Sun Dec 2nd through Sat the 8th, 2018 at Palais des Congrès de Montréal
This paper introduces and analyzes a simple algorithm for bipartite block model clustering in which clusters can be very small. The model in which the work is situated is a natural variation of a blockmodel for bipartite random graphs which allows the clusters on the "right" to overlap. The model involves a bijection between the clusters on the left and the clusters on the right. Two probabilities must be specified: the probability that an edge exists between two nodes whose blocks are in bijection, and the probability that an edge is generated between two nodes whose blocks are not in bijection (though it is likely that this constraint can be relaxed). The algorithm is simple: first, cluster the nodes on the left by applying a mixture model approach to the rows of the biadjacency matrix. Next, having determined the clusters on the left, assign to each the nodes on the right which have sufficiently many edges to it. To analyze the first part of the algorithm, the authors make use of the results of Mitra concerning mixture models. The authors prove that -- quite interestingly -- the algorithm is able to recover right clusters which are O(n^eps) small, which represents a significant improvement over previous analyses. This is perhaps surprising due to previous analyses which proved a sqrt(n) lower bound on cluster size, however (as the authors note) those analyses assumed that the bipartite clusters were square. In contrast, the current paper allows the left cluster and right cluster to be of vastly different sizes. This relaxation is quite natural and provides for a smooth tradeoff -- very small right clusters can be recovered, provided that the left cluster is correspondingly large. Ultimately, I found the paper clear and interesting. The fact that such small clusters can be recovered is intriguing, though it would be interesting to investigate whether the smooth tradeoff mentioned is indeed optimal.
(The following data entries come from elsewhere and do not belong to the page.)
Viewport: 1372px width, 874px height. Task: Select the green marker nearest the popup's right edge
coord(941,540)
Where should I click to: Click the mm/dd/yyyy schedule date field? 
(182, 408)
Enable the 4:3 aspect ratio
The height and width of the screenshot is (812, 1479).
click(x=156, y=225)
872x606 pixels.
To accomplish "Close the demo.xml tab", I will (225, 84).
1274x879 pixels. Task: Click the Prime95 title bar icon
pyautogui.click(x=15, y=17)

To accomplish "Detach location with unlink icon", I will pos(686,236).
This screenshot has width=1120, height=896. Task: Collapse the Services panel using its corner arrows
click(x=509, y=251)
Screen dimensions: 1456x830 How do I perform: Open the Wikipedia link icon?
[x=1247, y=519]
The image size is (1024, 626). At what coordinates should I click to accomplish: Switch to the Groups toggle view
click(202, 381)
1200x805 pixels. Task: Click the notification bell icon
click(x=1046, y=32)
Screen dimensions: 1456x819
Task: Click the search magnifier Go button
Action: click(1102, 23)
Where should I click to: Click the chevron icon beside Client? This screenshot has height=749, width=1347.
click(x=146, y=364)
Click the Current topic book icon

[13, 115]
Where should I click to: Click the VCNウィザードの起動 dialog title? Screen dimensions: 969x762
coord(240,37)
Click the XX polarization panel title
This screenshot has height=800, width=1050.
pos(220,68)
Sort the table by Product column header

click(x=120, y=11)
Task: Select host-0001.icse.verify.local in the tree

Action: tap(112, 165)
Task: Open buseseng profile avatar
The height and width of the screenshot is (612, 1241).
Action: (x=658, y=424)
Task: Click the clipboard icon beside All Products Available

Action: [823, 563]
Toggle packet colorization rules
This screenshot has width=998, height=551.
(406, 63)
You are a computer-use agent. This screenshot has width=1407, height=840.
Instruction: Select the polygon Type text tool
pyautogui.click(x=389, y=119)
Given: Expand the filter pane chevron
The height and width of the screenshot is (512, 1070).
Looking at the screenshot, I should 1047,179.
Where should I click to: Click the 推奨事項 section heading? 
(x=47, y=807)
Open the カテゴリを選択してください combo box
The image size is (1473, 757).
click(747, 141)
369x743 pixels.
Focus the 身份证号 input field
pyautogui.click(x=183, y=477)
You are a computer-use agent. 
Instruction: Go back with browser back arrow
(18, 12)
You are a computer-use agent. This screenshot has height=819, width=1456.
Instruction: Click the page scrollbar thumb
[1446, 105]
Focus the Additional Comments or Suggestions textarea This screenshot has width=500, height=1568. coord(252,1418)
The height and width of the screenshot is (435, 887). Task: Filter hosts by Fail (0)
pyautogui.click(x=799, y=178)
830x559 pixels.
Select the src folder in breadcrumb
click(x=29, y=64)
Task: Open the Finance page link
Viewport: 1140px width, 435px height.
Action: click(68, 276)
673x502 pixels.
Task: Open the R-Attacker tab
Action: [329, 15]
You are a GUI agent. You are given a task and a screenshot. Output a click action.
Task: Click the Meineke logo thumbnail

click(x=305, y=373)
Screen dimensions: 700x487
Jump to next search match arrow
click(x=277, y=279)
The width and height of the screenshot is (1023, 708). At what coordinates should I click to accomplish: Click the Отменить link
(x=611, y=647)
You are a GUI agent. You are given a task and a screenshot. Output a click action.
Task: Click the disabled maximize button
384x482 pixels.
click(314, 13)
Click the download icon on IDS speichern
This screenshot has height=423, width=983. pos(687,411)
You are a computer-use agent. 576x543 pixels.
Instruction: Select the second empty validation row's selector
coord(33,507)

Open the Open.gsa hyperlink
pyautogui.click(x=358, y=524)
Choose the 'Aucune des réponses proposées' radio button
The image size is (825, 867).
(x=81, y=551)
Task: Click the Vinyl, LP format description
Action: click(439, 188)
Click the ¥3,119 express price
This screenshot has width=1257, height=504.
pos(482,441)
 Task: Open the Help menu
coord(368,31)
This paper is of big significance in studying the clustering with tiny clusters. It states the conditions under which the proposed algorithm succeeds, and provides sufficient theoretical proofs to these statements. Strengths: -This paper is well organized and presented. The expression are clear making the reader easily follow this paper. -The originality of this paper is good, which gives the definition of “tiny cluster” and points out the importance of clustering these tiny clusters. -The techniques and derivations in the paper is reasonable and convince me. Weaknesses: -There is still several typos, such as “of” in line 127 is needless, “iff” in line 136 is a spelling mistake. -Some notations in the paper are unclear, such asΟ(.), Ω(.)and Θ(.). -In your experiment, how to understand the definition of “planted cluster”? Is it a typo in the expression “70 left-side clusters of size 70”? Since you have said 8 planted cluster,it is confused that you mean the number of clusters is 70 or each size of data in any cluster is 70. -How to understand the significance of experimental results in Figure 1 (d)(e)(f)? In the paper, the parameter delta is defined as “the smallest difference between any two right-side clusters” instead of “the size of right cluster”. So, why you study the ability of the proposed method in recovering tiny clusters under varying delta, rather than l (which is defined as the smallest cluster on left side)?
This paper considers a bipartite Stochastic Block Model (SBM) that allows for overlapping right clusters and proposes a simple two step algorithm to estimate the left and right clusters with provable guarantees. The main selling point is that this algorithm, unlike previous ones, can detect small clusters (of size (n^eps), for any eps > 0, as opposed to Omega(n^0.5) in previous works). This is practically useful because in many real bipartite networks the right side can have tiny clusters. The authors analyze two real-world examples to illustrate this. Comparisons with other algorithms on synthetic networks are also given. I found the paper interesting and believe that it is a good contribution to the literature. Some comments/suggestions for the authors: 1. Theorem 1 concerns strong recovery, and so needs the graph to have unbounded average degree. A discussion about the sparse case would be welcome. Does the pcv algorithm (or Mitra's algorithm plus your second step) return clusters "correlated with" the ground truth in that case? 2. For estimating theta a naive approach would be to start with a pilot estimate (e.g., grid search) to get the clusters first and then estimate p and q by within (i.e. between U_i and V_i for all i) and between (i.e. between U_i and V_j for all i \ne j) block averages of edges, and finally re-estimate theta using these estimates of p and q, and run the second step of your algorithm. This may be repeated until "convergence" (when the estimate of theta essentially stops changing, which may or may not happen). 3. Page 7, line 248: "used the quality" should be "used the same quality"? 4. Page 8, line 301: "Like this" should be "With this". 5. Page 8, line 314: "(24 posts) is christian" should be "(24 posts) christian".